Citizens of the Civil War
History Professor Wendy Venet’s new book brings to life the stories of Atlantans during the Civil War.
Downtown Atlanta rests in the heart of one of the most tumultuous areas of the Civil War. Before the war, Atlanta served as a railroad hub, making it absolutely crucial for the South as war infiltrated every corner of the young nation. Apart from Richmond, Va., Atlanta was the most important city for the Confederacy due to its number of hospitals, its key arsenal and its position as a hub for transportation of people and supplies.
As History Professor Wendy Venet walked through the streets of campus and reflected on the history of her whereabouts, her thoughts launched into the past.

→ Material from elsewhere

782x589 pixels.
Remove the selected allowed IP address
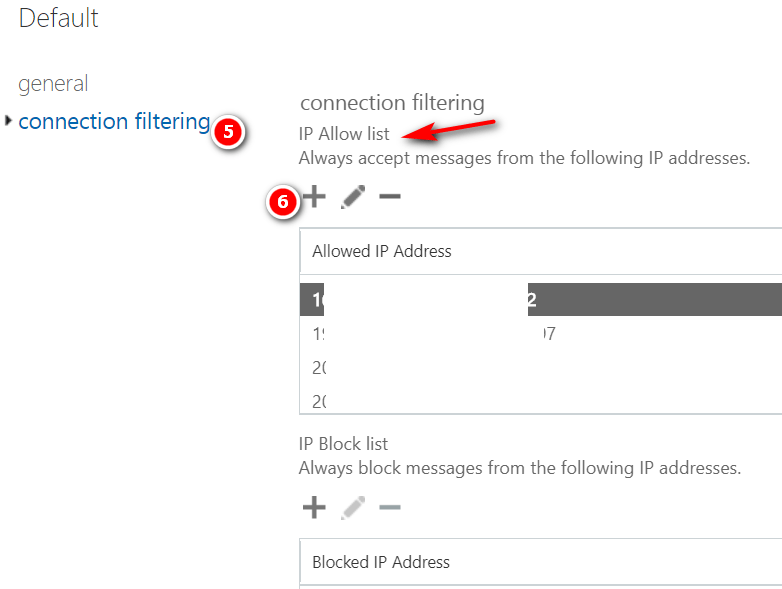pyautogui.click(x=390, y=197)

“I became intrigued by a fundamental question,” she said. “What impact did the war have on the city and its people?”
Venet’s new book, “A Changing Wind: The Commerce and Conflict in Civil War Atlanta (Yale University Press),” answers just that.
“The Civil War had a profound impact on the lives of its citizens,” she explained. “The population in Atlanta doubled, and while at first the economy flourished, living conditions eventually deteriorated and a growing number of Atlantans began to wonder — is this worth it?”
This is not the first time Venet has taken readers inside life during the Civil War. She edited the 2009 book, “Sam Richards’s Civil War Diary: A Chronicle of the Atlanta Homefront” (University of Georgia Press), chronicled the life of local businessman Sam Richards who documented his life during and after the war, from routine daily events, religious observances and business dealings, to personal tragedies, the worsening conditions of the war and the Union siege in 1864.
“What I saw in the diary was a range of topics that I think other historians have not really recognized or pursued … like family life, business, religion, politics, theater and music,” Venet said of Richards’ diary.
For her new book, in order to construct a narrative of what life was like for Atlantans during the Civil War, she poured through issue after issue of the Atlanta Daily Intelligencer, an Atlanta daily newspaper first published in 1849, and The Atlanta Southern Confederacy, another newspaper published during the war. She explored the National Archives in Washington, D.C., to the Atlanta History Center, to the libraries and archives at several southern universities where she read diaries, letters and court records, she said.